> Document segment:

Analogously, the corresponding merged partition GI′⊆⋃i∈IGi′ can also be defined as:

(19)GI′={(s,p,o)∈G|FI′⊆F(s)}

if G1′ and G2′ are merged into G{1,2}′, then to evaluate a query pattern that involves the predicates foaf:name and dbo:birthPlace, we only transfer G{1,2}′ rather than G1′∪G2′. Note that the most important consideration is that all the subjects are a matching result for those queries only involving the predicates in G1,2′.

Following similar premises, Gubichev and Neumann [29] establish a hierarchy of characteristic sets, in each step removing one element of the set and keeping only the one that minimizes the query costs (i.e. cost can be understood as cardinality, in this context). For instance, in the previous example, the approach by Gubichev and Neumann will inspect all combinations of two predicates, F{1,2}1={foaf:name,foaf:birthPlace}, F{1,2}2={foaf:name,dct:title}, etc., to select the one with smallest cardinality, e.g. F{1,2}2, for query planning.

We use a similar idea, but the main differences with the previous work are that (i) we do not compute all predicate subsets of a given family (this is mainly to estimate the cost of join operations [29]) but only those subsets that represent merges, corresponding to non-empty intersections with other families, and (ii) we keep all these intersections in a map, irrespective of their cardinality.

Algorithm 1:

Family grouping

To create the map of merged families for all potentially non-empty intersections of sub-families, we start from F′(G)={F1′,…Fm′}, and iteratively construct a partial map μ such that, given a set of predicates f, μ(f) returns (whenever f corresponds to a non-empty intersection) a set of indexes of all original families that contain subjects contributing to f, as shown in Alg. 1. We initialize μ with F′(G) (lines 2–3), and then, iteratively, until μ does not change anymore (lines 4–13), create mappings (corresponding to a merged family) collecting all indexes, for each non-empty intersection of families (lines 9–12). If there already is a (merged) family corresponding to the intersection found, i.e., f∪g appears already in the domain of μ (line 9), then also the corresponding index(es) are considered (line 10) and the mapping is updated, otherwise, a new mapping is created (line 12). Note that, as opposed to this pseudo-code, our actual implementation is using a hashmap for the (merged) families and avoids revisiting the same intersections repeatedly.

Then, μ(·) is used to compute the partitions served by the smart-KG⁺ server, denoted Gserv, where G′ is replaced with a set of partitions obtained from the merged families:

(20)Gserv={Gμ(f)′|f∈dom(μ)}

Note that the elements in Gserv are no longer non-overlapping, i.e., formally, they are not partitions anymore but fragments of the graph G. However, for the sake of readability, we abuse notation and refer to these fragments as merged partitions (or simply partitions). The advantage of serving these merged partitions is that the client can determine a unique minimal matching partition among Gserv to answer a query using the mapping μ.

4.2.2.Family pruning

Note that, in practice, the cost of fully materializing the partitions generated from all potential merges (intersections) of all families in G could be prohibitive. For instance, as we will show in our evaluation, in the DBpedia graph, a naive merge would create +600k partially very large families, which are unfeasible to serve.

> Given information:
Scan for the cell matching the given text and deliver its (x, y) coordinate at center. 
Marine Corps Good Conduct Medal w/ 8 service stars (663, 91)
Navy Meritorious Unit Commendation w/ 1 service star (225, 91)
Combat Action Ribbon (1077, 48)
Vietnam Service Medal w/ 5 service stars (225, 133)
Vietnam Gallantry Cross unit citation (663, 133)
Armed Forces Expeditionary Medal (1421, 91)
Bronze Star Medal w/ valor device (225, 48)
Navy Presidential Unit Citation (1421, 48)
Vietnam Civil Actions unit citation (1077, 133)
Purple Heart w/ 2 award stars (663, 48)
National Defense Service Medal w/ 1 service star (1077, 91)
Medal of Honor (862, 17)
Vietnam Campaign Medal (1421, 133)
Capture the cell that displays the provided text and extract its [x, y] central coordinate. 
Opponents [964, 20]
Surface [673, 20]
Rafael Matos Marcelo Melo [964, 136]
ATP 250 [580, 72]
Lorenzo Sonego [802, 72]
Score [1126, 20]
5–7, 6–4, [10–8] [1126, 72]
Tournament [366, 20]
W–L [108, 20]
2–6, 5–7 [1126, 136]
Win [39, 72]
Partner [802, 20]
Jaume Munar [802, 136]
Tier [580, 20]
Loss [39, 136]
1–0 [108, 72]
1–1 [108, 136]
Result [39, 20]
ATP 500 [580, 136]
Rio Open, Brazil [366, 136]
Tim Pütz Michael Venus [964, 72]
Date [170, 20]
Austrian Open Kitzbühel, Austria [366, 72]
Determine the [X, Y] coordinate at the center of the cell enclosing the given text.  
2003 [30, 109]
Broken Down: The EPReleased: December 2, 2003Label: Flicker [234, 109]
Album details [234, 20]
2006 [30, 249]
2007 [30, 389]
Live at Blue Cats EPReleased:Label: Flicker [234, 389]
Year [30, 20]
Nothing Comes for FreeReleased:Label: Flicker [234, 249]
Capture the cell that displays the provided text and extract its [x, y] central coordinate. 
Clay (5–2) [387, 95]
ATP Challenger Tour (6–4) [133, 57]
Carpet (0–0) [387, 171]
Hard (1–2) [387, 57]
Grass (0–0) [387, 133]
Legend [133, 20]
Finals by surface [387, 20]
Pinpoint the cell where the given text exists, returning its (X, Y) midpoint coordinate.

> Description of the task:
Set down, word for word, the part of the passage on merged graph partitions above that begins at the words "Following similar premises, Gubichev" and stops after "for query planning.".

> Reply to the exercise:
Following similar premises, Gubichev and Neumann [29] establish a hierarchy of characteristic sets, in each step removing one element of the set and keeping only the one that minimizes the query costs (i.e. cost can be understood as cardinality, in this context). For instance, in the previous example, the approach by Gubichev and Neumann will inspect all combinations of two predicates, F{1,2}1={foaf:name,foaf:birthPlace}, F{1,2}2={foaf:name,dct:title}, etc., to select the one with smallest cardinality, e.g. F{1,2}2, for query planning.